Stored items
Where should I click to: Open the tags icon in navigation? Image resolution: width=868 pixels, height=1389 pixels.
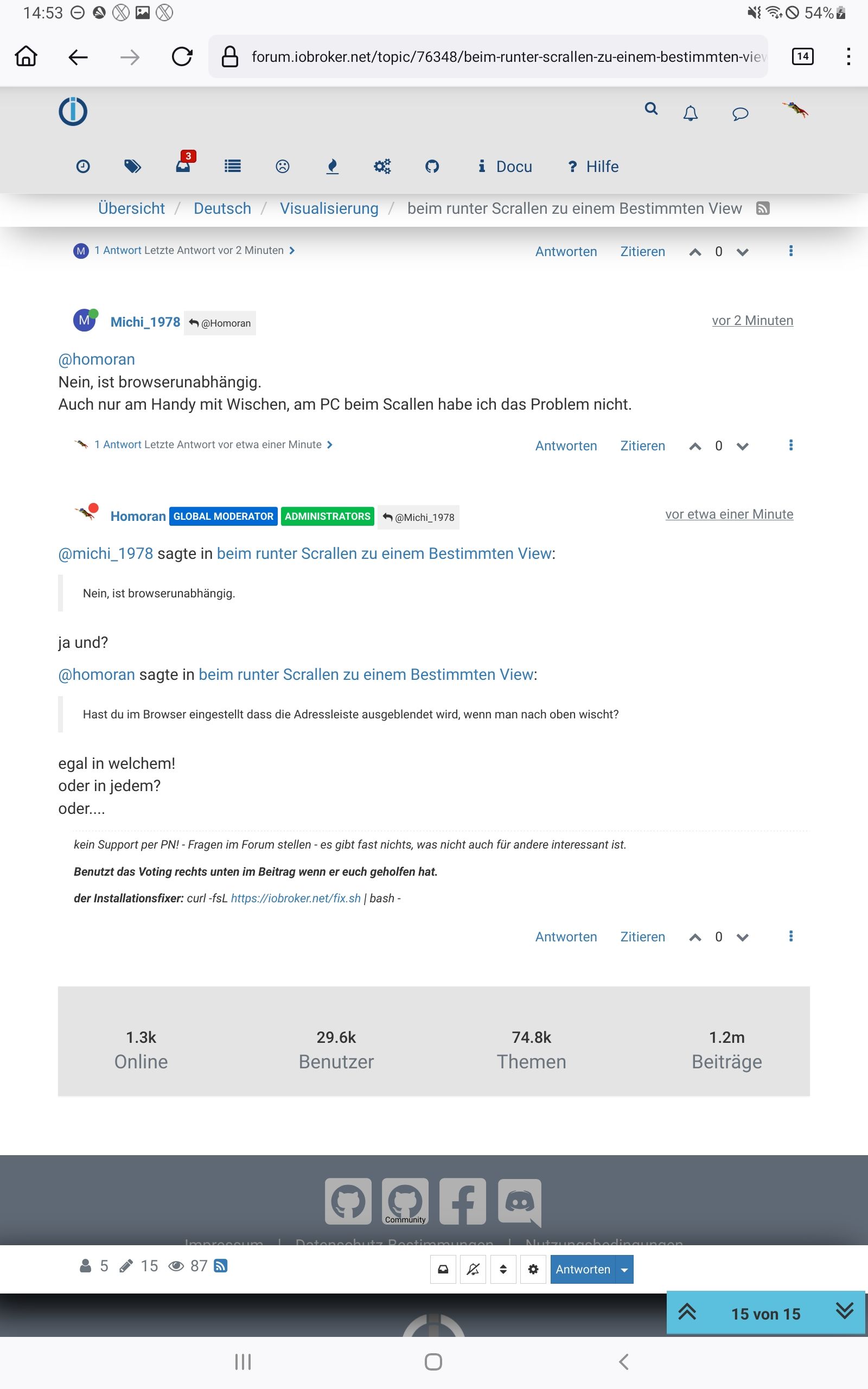(x=132, y=167)
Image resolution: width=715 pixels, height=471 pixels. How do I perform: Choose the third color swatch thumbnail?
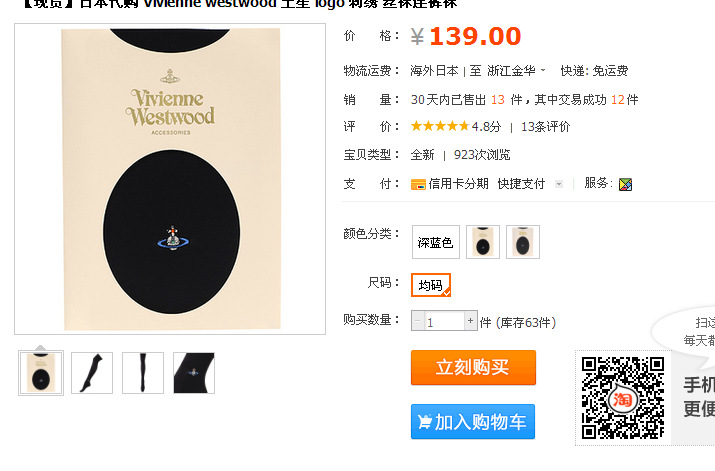click(x=523, y=242)
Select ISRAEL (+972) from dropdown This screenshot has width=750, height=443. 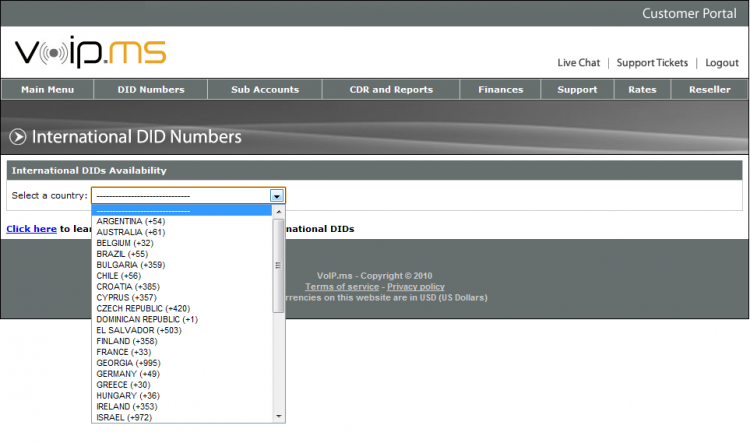coord(182,417)
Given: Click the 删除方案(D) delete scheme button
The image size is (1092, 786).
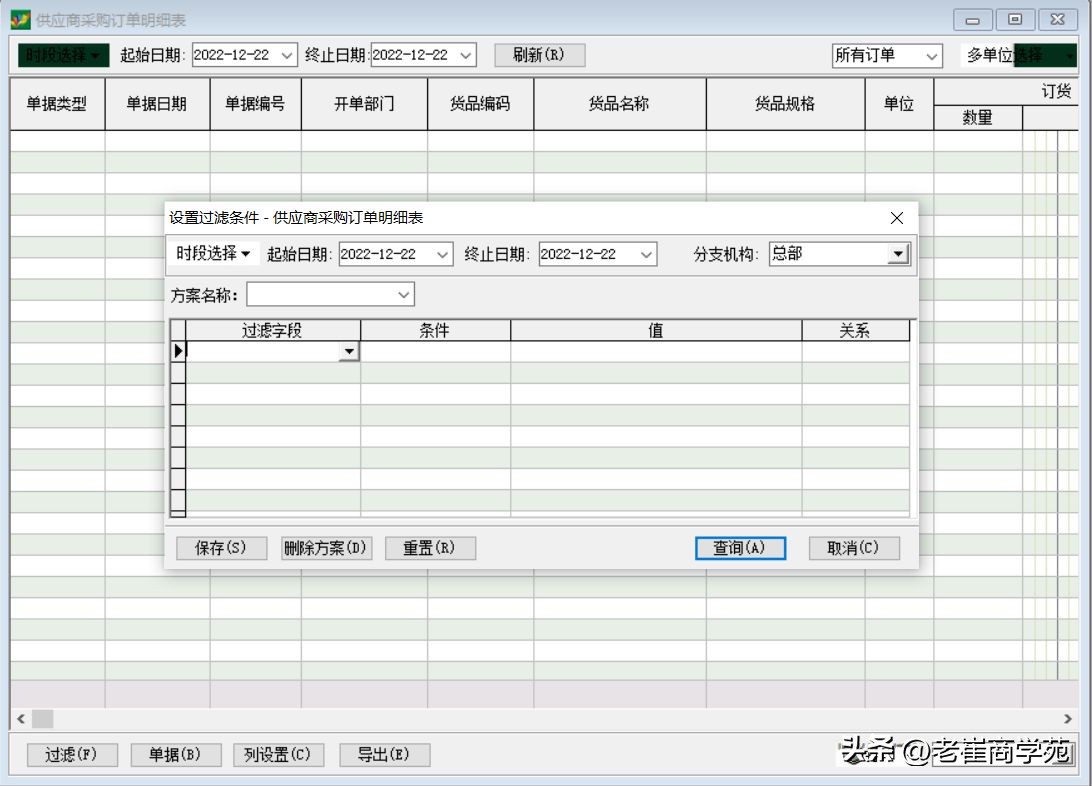Looking at the screenshot, I should point(326,547).
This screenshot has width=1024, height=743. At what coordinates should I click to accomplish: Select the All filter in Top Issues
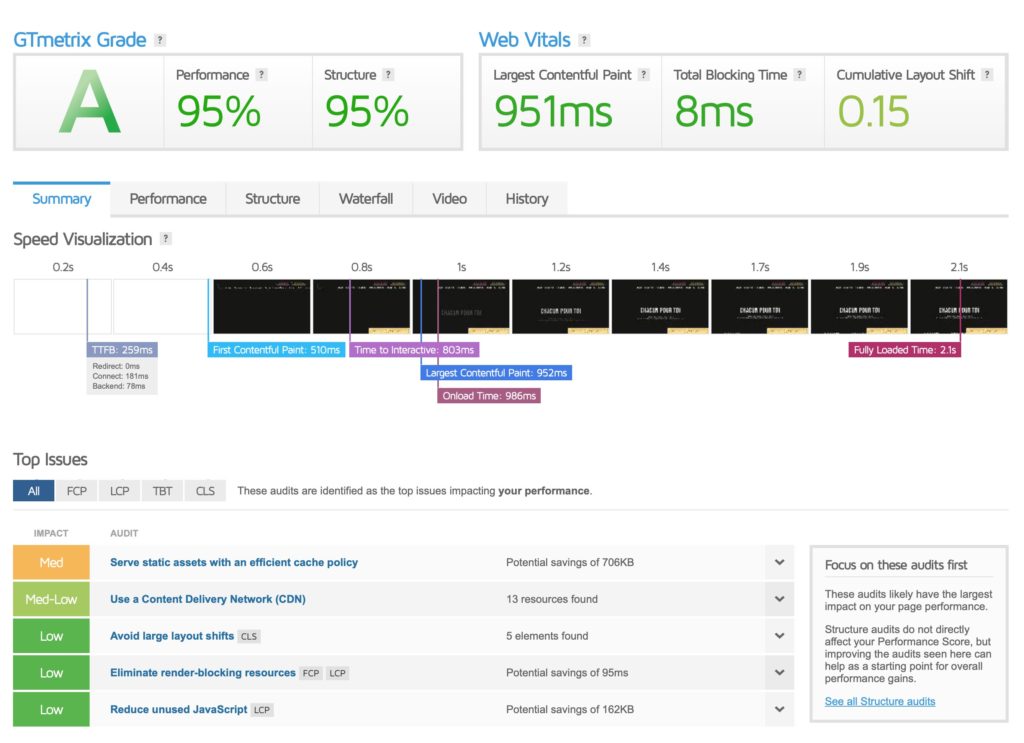pos(33,491)
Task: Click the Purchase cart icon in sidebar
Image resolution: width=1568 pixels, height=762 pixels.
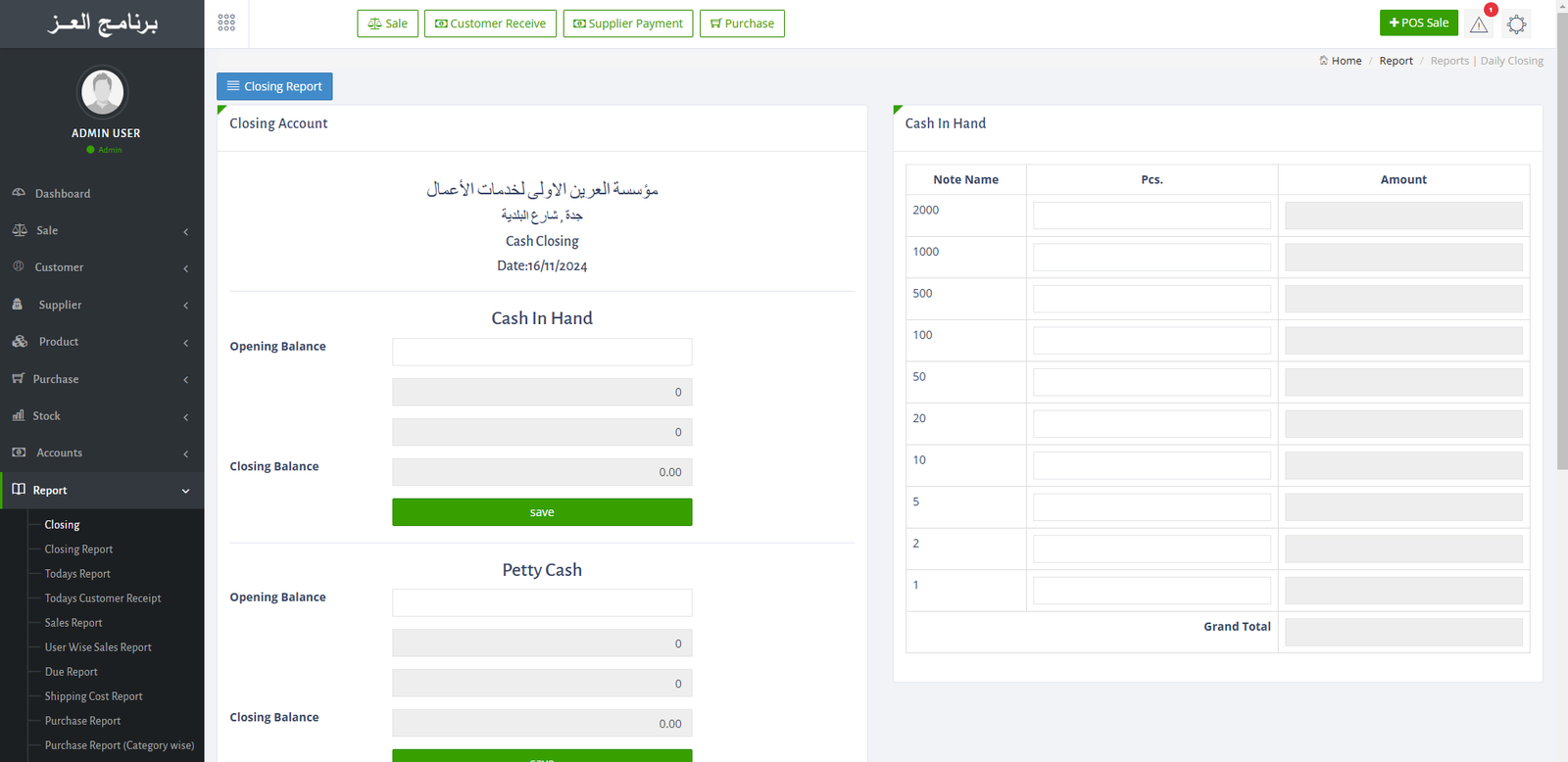Action: tap(19, 379)

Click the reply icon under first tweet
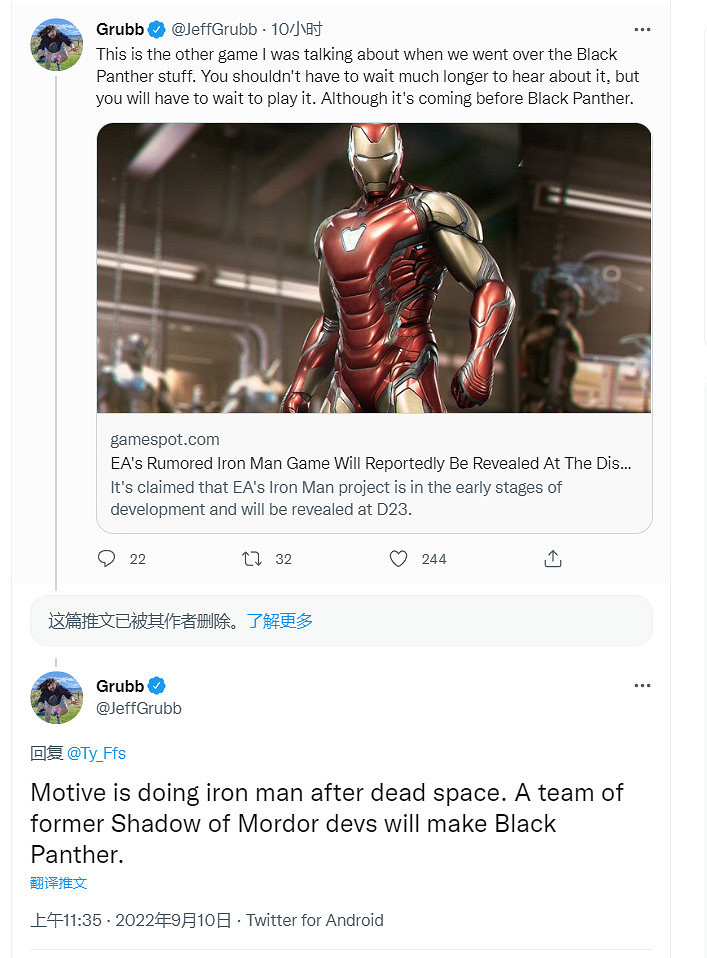coord(107,559)
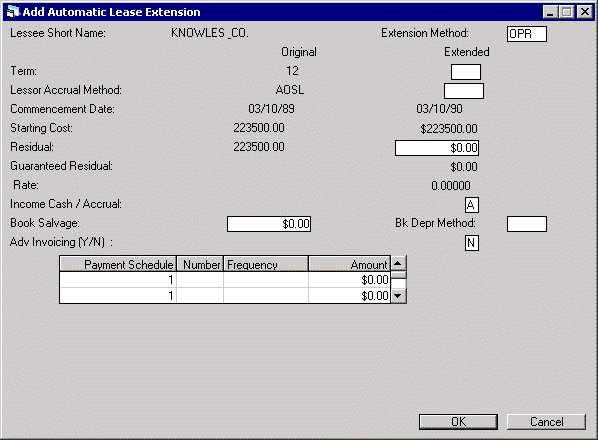Toggle the Income Cash / Accrual field
Image resolution: width=598 pixels, height=440 pixels.
pos(472,205)
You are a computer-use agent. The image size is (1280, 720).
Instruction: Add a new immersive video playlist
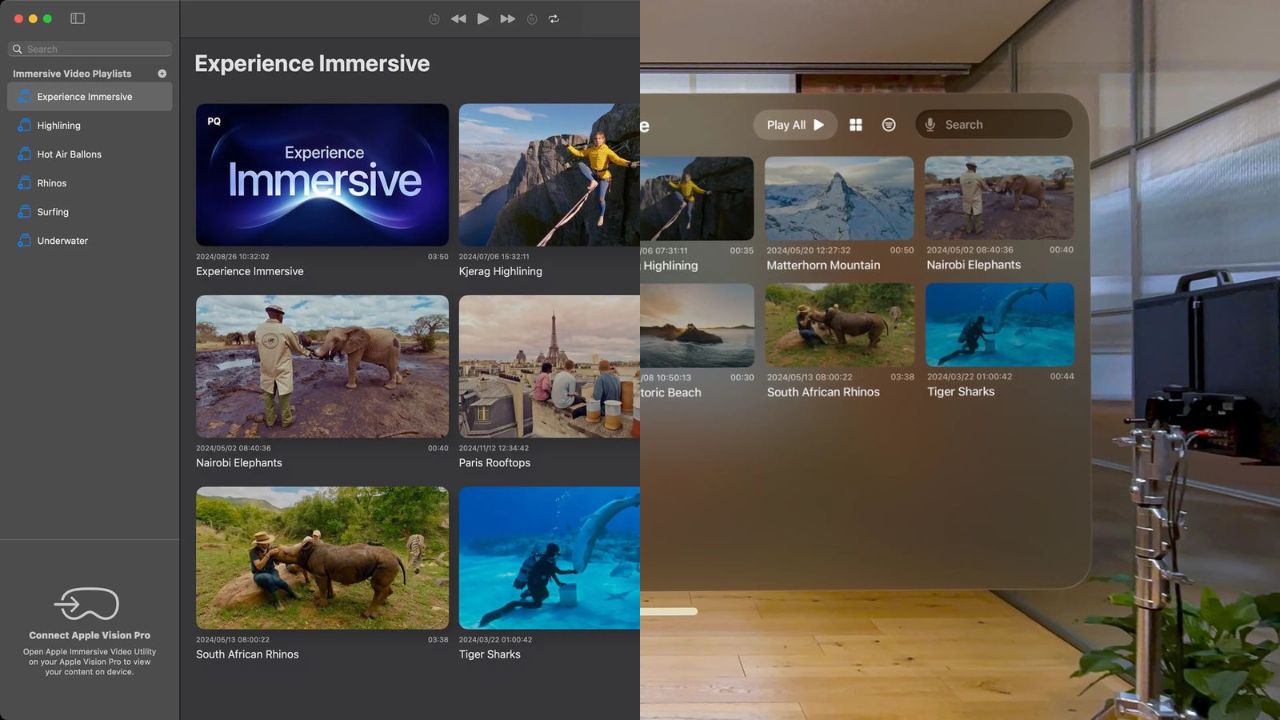(x=162, y=74)
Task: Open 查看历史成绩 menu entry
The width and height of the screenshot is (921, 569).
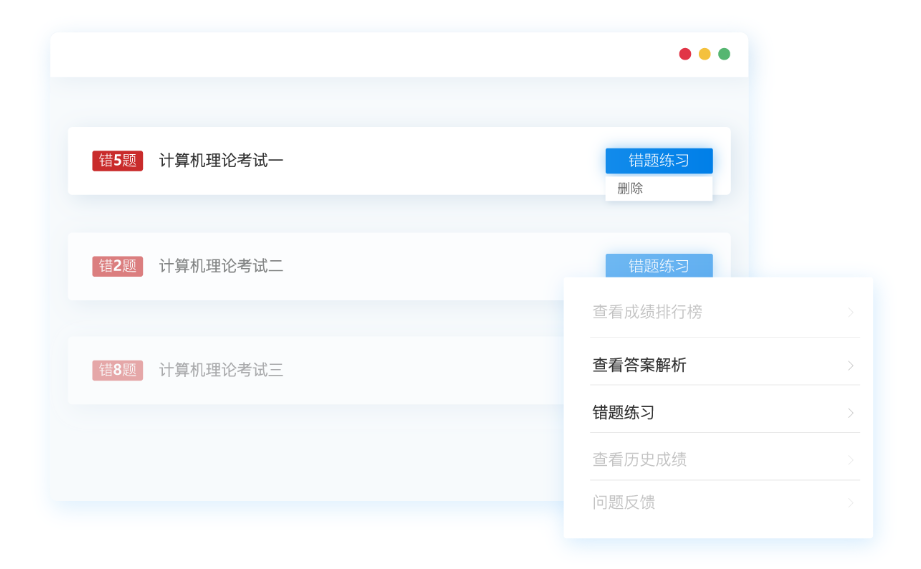Action: tap(639, 460)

### Task prompt
Both the line above containing "Given: Click the 删除方案(D) delete scheme button" and the line containing "Task: Click the Purchase cart icon in sidebar" belong in the copy, along with every line between them; print these exactly and omit the pictures.

### Answer to this problem
Given: Click the 删除方案(D) delete scheme button
The image size is (1092, 786).
Looking at the screenshot, I should point(326,547).
This screenshot has width=1024, height=743. At what coordinates should I click to accomplish: Select the All filter in Top Issues
pos(33,491)
Task: Click the Purchase cart icon in sidebar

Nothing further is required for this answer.